Déficit zero

O que significa déficit nominal zero? Proposto pelo deputado Delfin Netto, o déficit nominal zero, significa mais aperto fiscal, arrocho salarial, principalmente no setor público. Contrário à teoria Keynesiana, de um Estado provedor, em momentos de crise, é preciso cautela, pois nem tanto ao mar e nem tanto à terra, o que não se pode é radicalizar. John Maynard Keynes, afirmava que a crise da economia mundial decorria da insuficiência de demanda agregada, entendia aí como gastos excessivamente baixos em bens e serviços por parte dos agentes econômicos, famílias, empresas, governo e setor externo. Para Keynes, em períodos de profundas crises, o Estado seria o único ente capaz de prover o estímulo necessário para a plena utilização dos recursos produtivos, o que se daria através do aumento dos gastos governamentais. Falar em choque econômico nesse momento pode ser um erro para o futuro. A divida pública brasileira, que está por volta de 51% do PIB, não pode ser pretexto para radicalização, basta que alonguemos os prazos de seus vencimentos, pois determinados países de primeiro mundo devem muito mais e não estão em crise. Sem dúvida, a única saída é o crescimento sustentável, por isso toda cautela é pouco, é um processo a longo prazo, em que os interesses da Nação e do povo brasileiro está acima de qualquer interesse partidário.

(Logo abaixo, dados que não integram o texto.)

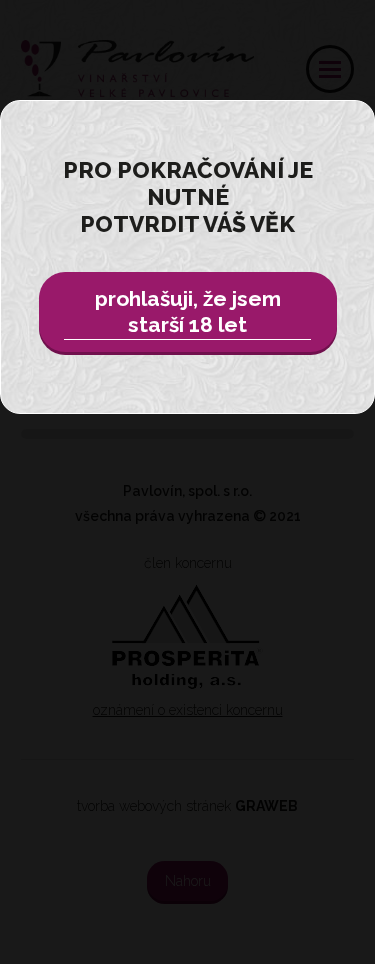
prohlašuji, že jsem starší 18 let (188, 311)
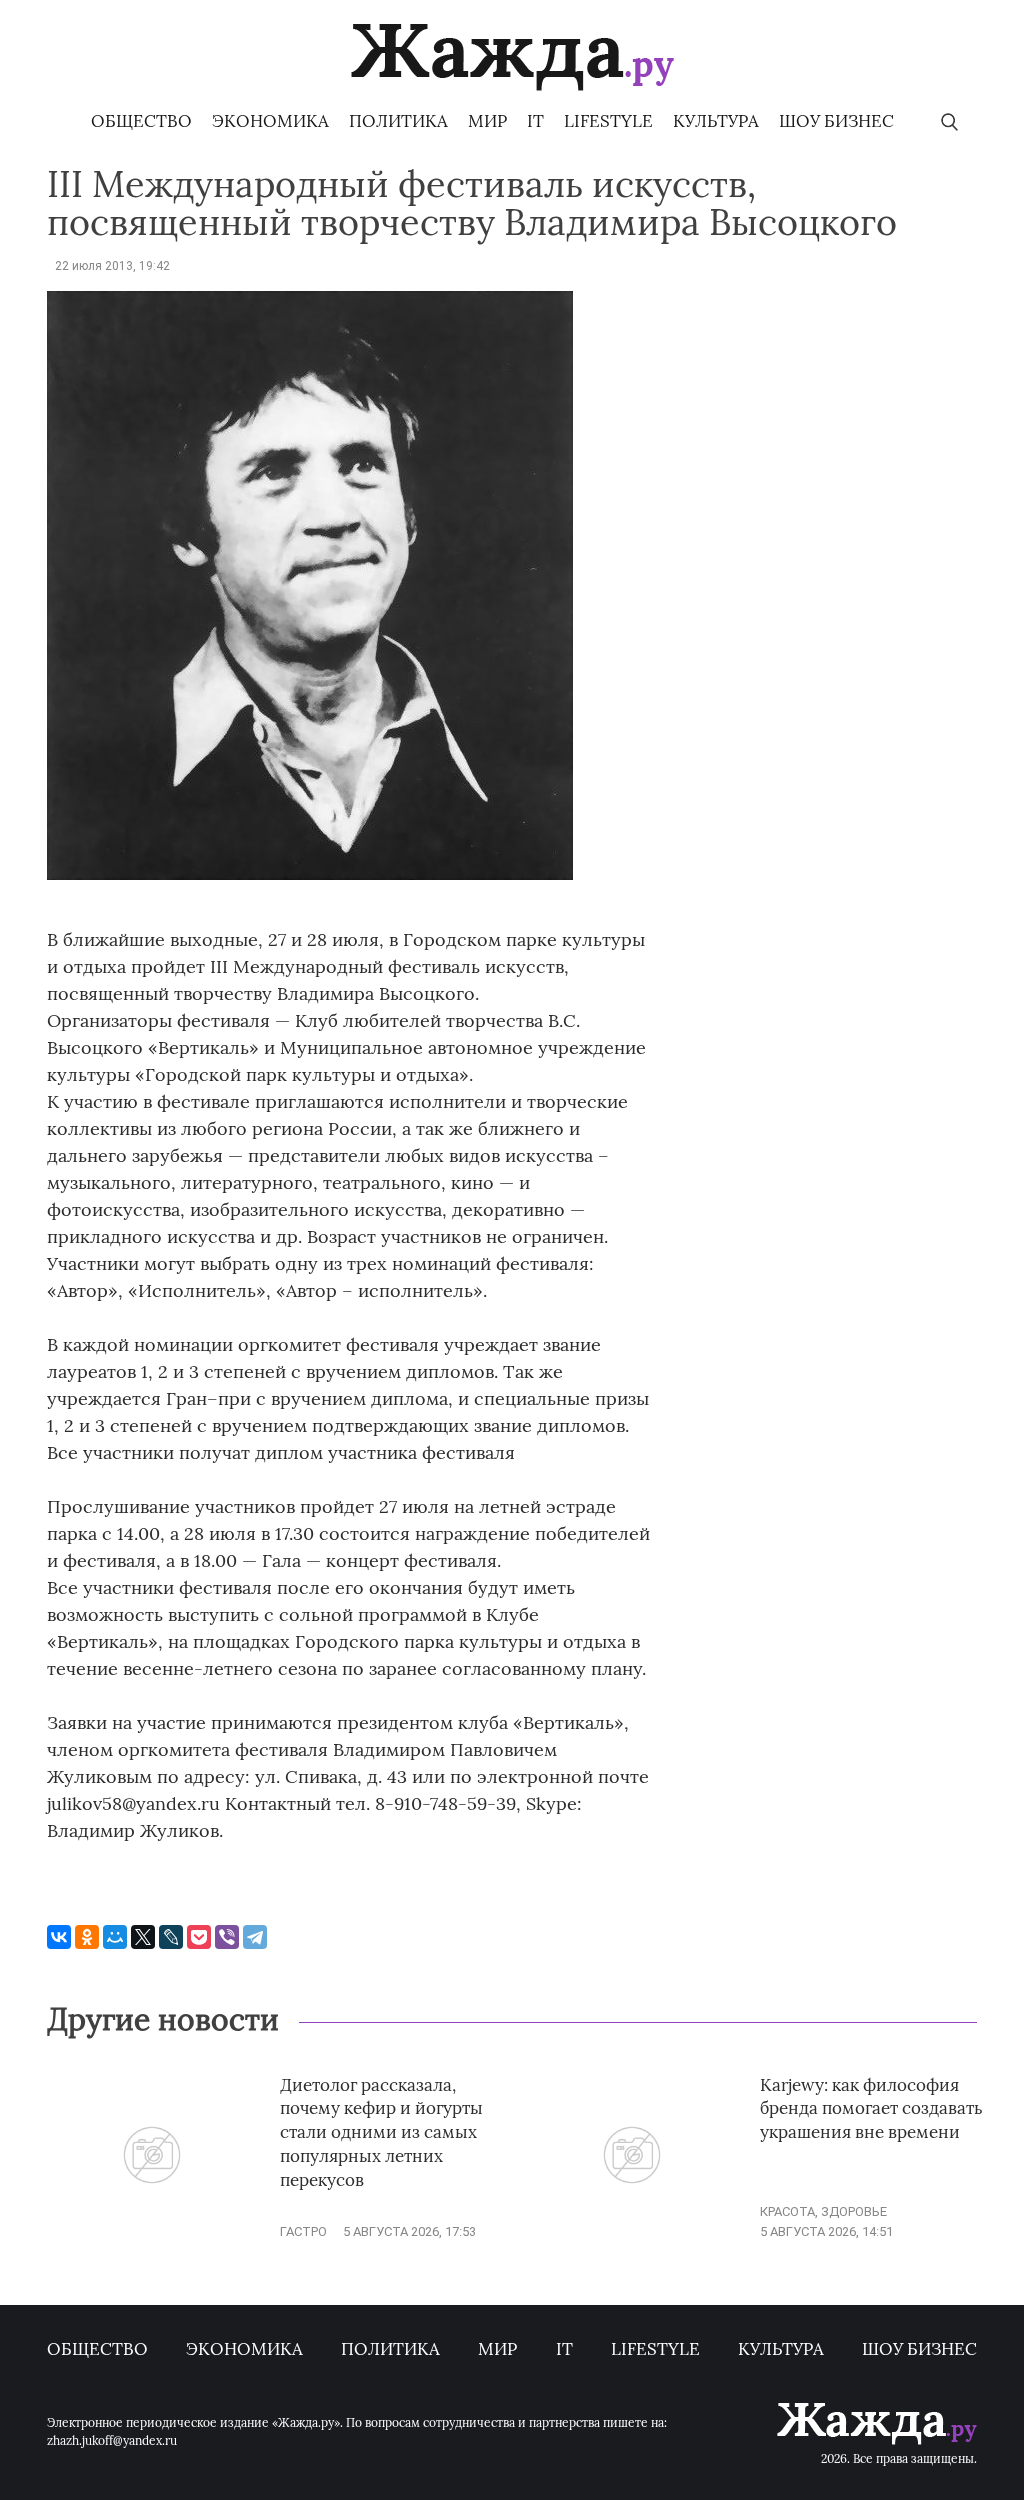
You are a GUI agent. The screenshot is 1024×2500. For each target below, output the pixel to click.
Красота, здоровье (823, 2211)
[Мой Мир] (115, 1937)
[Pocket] (199, 1937)
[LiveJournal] (171, 1937)
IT (535, 121)
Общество (141, 121)
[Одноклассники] (87, 1937)
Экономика (270, 121)
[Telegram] (255, 1937)
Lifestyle (608, 121)
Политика (398, 121)
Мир (487, 121)
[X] (143, 1937)
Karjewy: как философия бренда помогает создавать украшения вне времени (871, 2109)
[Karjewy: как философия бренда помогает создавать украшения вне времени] (632, 2231)
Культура (716, 121)
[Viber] (227, 1937)
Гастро (303, 2231)
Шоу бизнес (836, 121)
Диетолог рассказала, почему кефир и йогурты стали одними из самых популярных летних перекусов (381, 2132)
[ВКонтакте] (59, 1937)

ANTONIO PEREIRA (contador) - Londrina


PMs nas ruas

Temos assistido à escalada da violência e o crescimento da criminalidade. O governador Requião liberou o patrulhamento em Londrina. Sabemos que esses policiais foram treinados para combater o crime. Ótimo que estão nas ruas, mas uma coisa é certa, a comunidade está inquieta quanto esta presença e a pergunta por toda parte é uma só: até quando teremos este patrulhamento? Proteger o cidadão de situações de violência, protegendo a vida, a saúde e a dignidade dos ser humano é obrigação do Estado e não um favor. Espero realmente que esta corporação esteja trabalhando no sentido de amenizar essas indiferenças acimentadas na violência policial contínua que desperta medo e pavor entre a população em nossas cidades em geral. Em Londrina, por exemplo, a atuação arbitrária das forças policiais (caso Jamys) vem sendo constantemente relatado pelos jornais. Isso demonstra como estamos ainda engatinhando na luta pela cidadania e pelo respeito aos direitos humanos.

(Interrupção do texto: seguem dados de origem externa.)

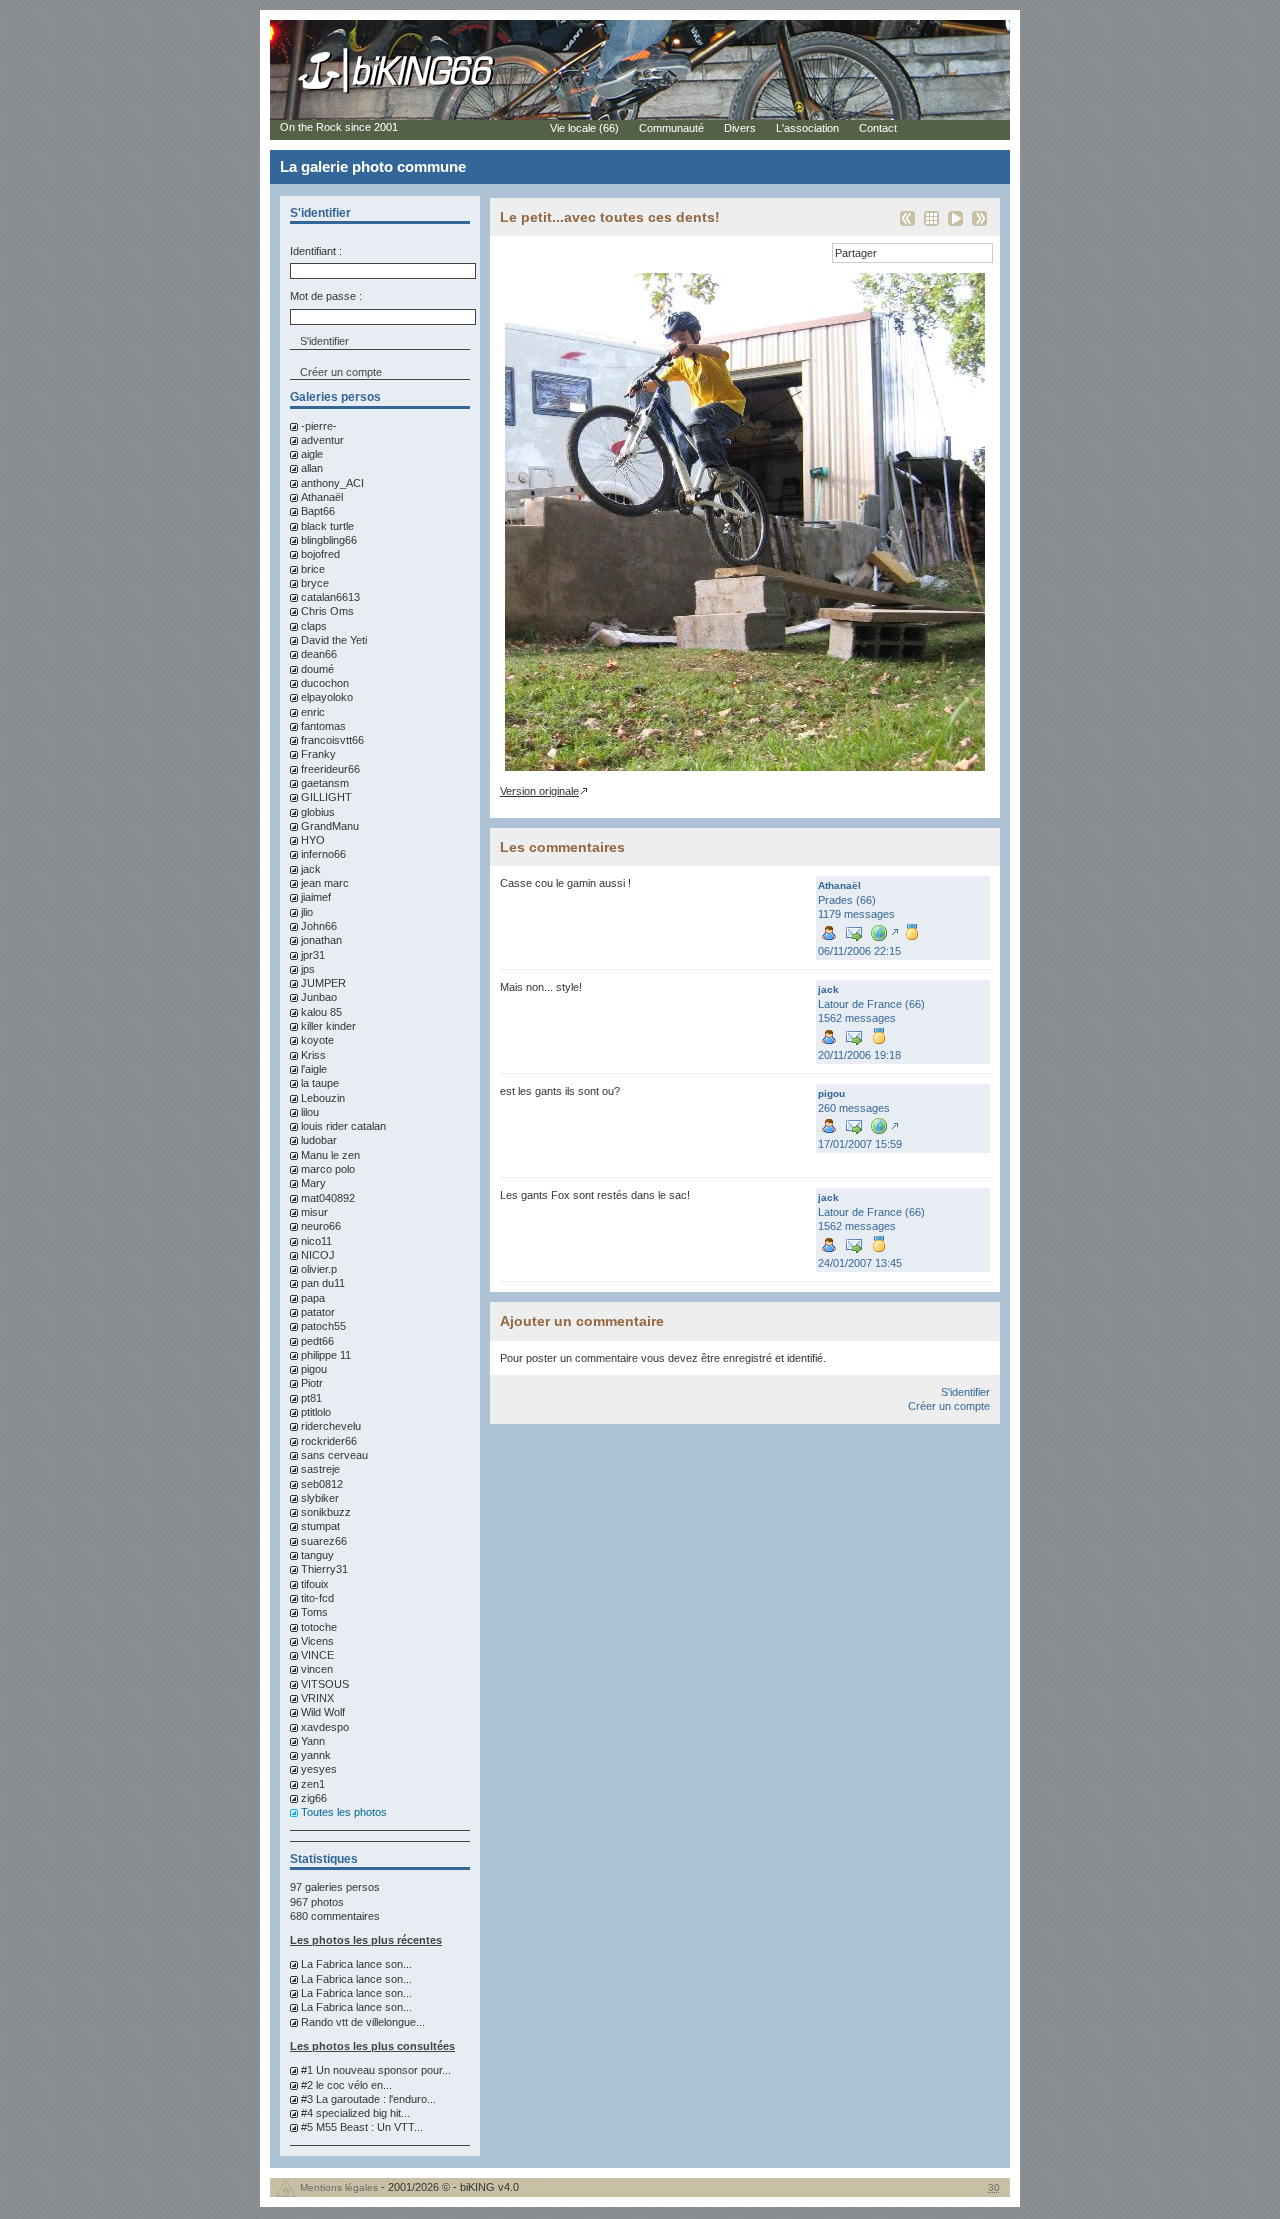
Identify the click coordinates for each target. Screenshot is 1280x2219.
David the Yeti (334, 640)
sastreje (320, 1469)
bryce (315, 583)
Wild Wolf (323, 1712)
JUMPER (323, 983)
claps (314, 626)
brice (313, 569)
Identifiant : (316, 251)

JUNIOR CÉSAR DE ALMEIDA (estudante) - Londrina



Escolta de PMs

O cidadão que precisar do serviço da Polícia Militar, através do 190, pode escutar que falta viatura, falta combustível, a PM está com efetivo defazado. Mas o secretário de Segurança Pública disponibilizou viaturas, contingente e combustível para fazer escolta de torcedores do Atlético até Porto Alegre. Quem está precisando de escolta é o cidadão trabalhador, o estudante, o idoso. Estes torcedores que receberam escolta do Estado são os mesmos que no final de grandes jogos em Curitiba depredam os ônibus e as estações-tubo. Por que não mandar estas torcidas organizadas e o Atlético pagarem seguranças particulares? O empresário, que transporta suas cargas por estradas do Paraná sem segurança, paga escolta particular. Por que nós (contribuintes) temos que pagar pela escolta de torcedor?

RUDIMAR NUNES (representante comercial) - Londrina


Coitadinhos

Receber 21,5 mil (pós- reajuste) é muito pouco para ministros do STF e Procuradoria-Geral da República. 24,5 mil, aí sim, começa a melhorar (no caso, em janeiro). Agora, o que corta o coração é ouvir nosso querido Severino Cavalcanti (PP-PE) dizer: ''Deputados tem de continuar sofrendo...'' Queria poder sofrer com um salário fixo de 19,1 mil. Mas pensando como o presidente da Câmara, não é nada mau sofrer recebendo 12,797 mil a mais (67%). Ah, Que vida triste!